Gov. Frank Murkowski says he has gotten a bad rap on his plan to sell one of the state's two propeller planes he uses for official travel and use the money to lease a jet.
At a news conference Wednesday, he said he didn't believe the public has disapproved of his plan. In a newspaper opinion piece, also Wednesday, he said that critics in the media have ignored what he contends are the merits of leasing the jet.
"There's more interest in this than there is in the budget and the question is why," he said.
In addition to the governor's official travel, Murkowski said, the two King Air propeller planes currently owned by the state are used about 60 percent of the time to transport inmates to and from a private prison in Arizona. He said the state Department of Public Safety would sell one of the planes for around $600,0000 to rent the jet.
The department is considering leasing a Westwind jet for about $30,000 a month with an option to buy, he said. The sticker price for the jet is about $2 million, he said.
The Westwind has a maximum cruising speed of 424 knots, compared to the King Air, which travels at speeds up to 270 knots.
"The only difference between the King Air and the Westwind really are the engines," he said. "You're replacing a turboprop with a jet. And you go higher and you go faster."
He said the jet would cut his travel time and provide him more time to work on state business. He said the jet also would allow the Public Safety Department to transport prisoners to and from the Arizona prison in one day instead of two.

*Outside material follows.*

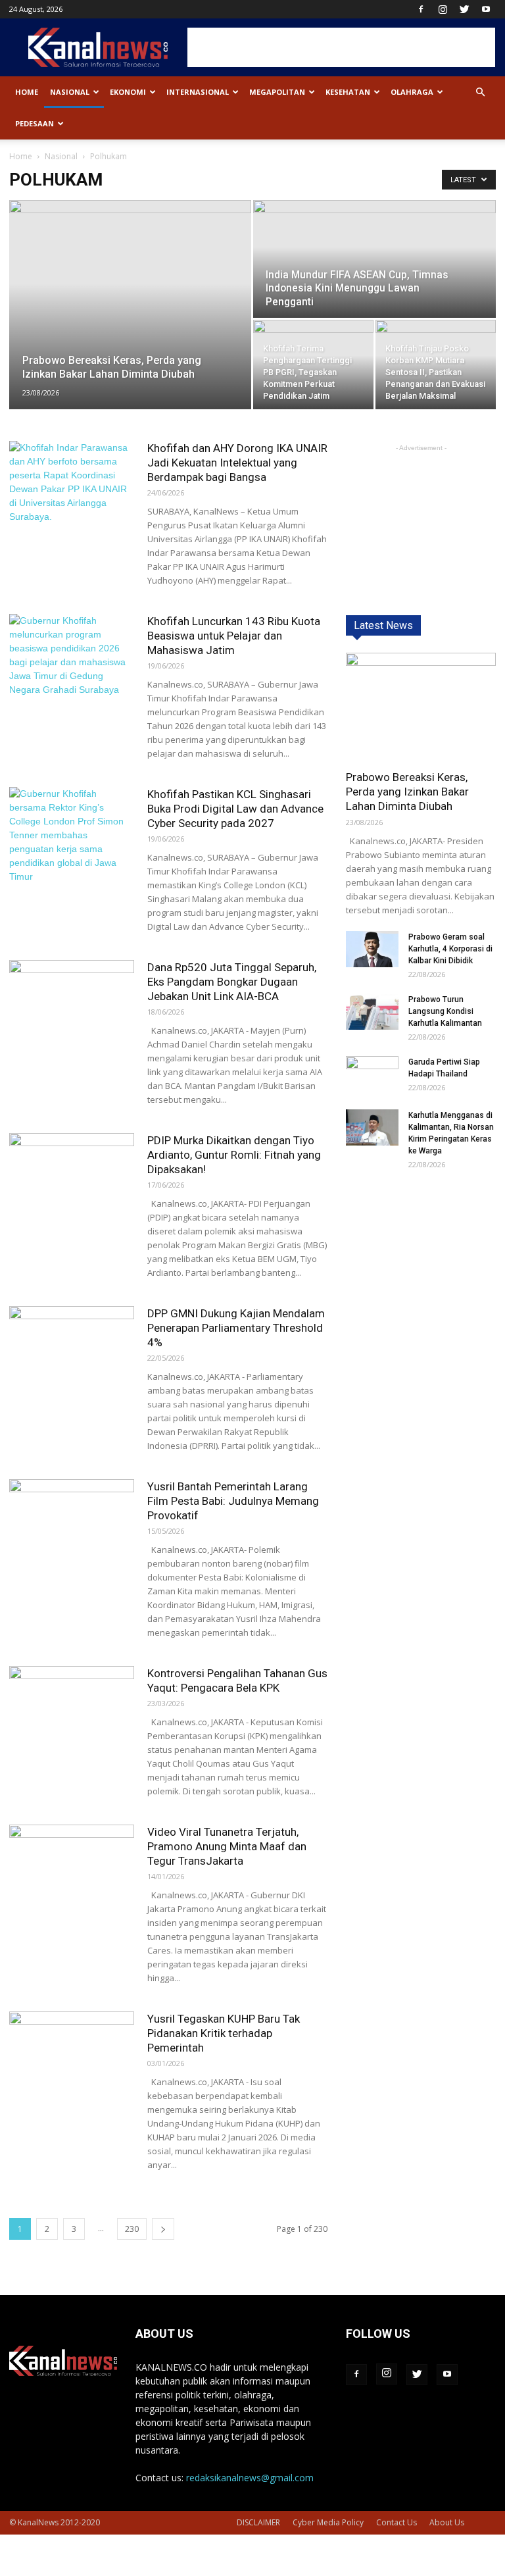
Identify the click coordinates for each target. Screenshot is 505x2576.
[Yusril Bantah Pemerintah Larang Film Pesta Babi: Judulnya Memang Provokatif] (71, 1522)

It is Murkowski's third try at getting the jet. Last year he was turned down by the U.S. Department of Homeland Security when he sought to buy a jet with federal money because it did not fall within the parameters for using the money. Earlier this year the Legislature cut $1.4 million from Murkowski's proposed budget that was to be used to buy the jet.

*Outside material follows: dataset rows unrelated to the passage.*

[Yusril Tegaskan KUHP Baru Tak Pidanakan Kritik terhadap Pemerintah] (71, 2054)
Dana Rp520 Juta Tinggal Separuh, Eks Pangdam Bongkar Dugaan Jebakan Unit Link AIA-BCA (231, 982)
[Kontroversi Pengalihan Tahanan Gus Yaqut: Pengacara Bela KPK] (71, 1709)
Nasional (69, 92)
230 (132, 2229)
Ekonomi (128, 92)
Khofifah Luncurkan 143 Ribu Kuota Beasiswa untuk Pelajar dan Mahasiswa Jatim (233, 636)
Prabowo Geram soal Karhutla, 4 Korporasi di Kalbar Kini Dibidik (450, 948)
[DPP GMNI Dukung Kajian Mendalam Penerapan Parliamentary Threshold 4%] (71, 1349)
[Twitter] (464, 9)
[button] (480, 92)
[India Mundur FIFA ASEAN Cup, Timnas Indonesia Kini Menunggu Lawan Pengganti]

Now some lawmakers now are trying to block his efforts to lease it.
Rep. Eric Croft, D-Anchorage, wants to insert language into next year's operating budget to keep the state from buying, leasing or operating a jet. He said he opposes using state money for a jet because it is a luxury that is not suited to the needs of the state.

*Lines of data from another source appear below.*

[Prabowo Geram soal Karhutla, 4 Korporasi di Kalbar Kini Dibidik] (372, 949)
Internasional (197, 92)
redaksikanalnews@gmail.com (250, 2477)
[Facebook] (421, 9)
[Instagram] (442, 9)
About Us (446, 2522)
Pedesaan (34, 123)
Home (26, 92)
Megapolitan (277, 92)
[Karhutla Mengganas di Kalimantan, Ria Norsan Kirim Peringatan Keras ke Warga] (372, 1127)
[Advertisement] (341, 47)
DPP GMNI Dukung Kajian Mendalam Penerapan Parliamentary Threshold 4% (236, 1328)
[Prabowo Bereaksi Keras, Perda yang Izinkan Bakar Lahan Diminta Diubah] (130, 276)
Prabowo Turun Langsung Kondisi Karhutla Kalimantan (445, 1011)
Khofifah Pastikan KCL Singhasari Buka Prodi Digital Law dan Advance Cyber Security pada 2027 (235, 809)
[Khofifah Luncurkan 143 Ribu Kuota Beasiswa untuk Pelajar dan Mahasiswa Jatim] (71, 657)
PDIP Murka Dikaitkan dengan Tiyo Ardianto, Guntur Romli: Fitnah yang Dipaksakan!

One day, when all of Alaska's runways are paved and longer, a jet could make sense, but for now, the King Air propeller plane is the best means of travel in the state, he said.
In Wednesday's meeting of the House and Senate conference committee on the budget, Rep. Mike Chenault, R-Nikiski, said the committee did not have the power to include Croft's amendment in the budget negotiations.
The conference committee is meeting this week to work out the differences between the two versions of the budget that passed the House and Senate.
After Wednesday's meeting, Croft said he believed the committee could insert the language under the rules of the Legislature, and that he would bring the amendment back when the committee meets on Thursday.
"I'll make that argument and try that last gasp," Croft said.
If the amendment is rejected, Croft said, a point will be reached where Murkowski "can pretty well thwart what I think is clear, the will of the Legislature and the people."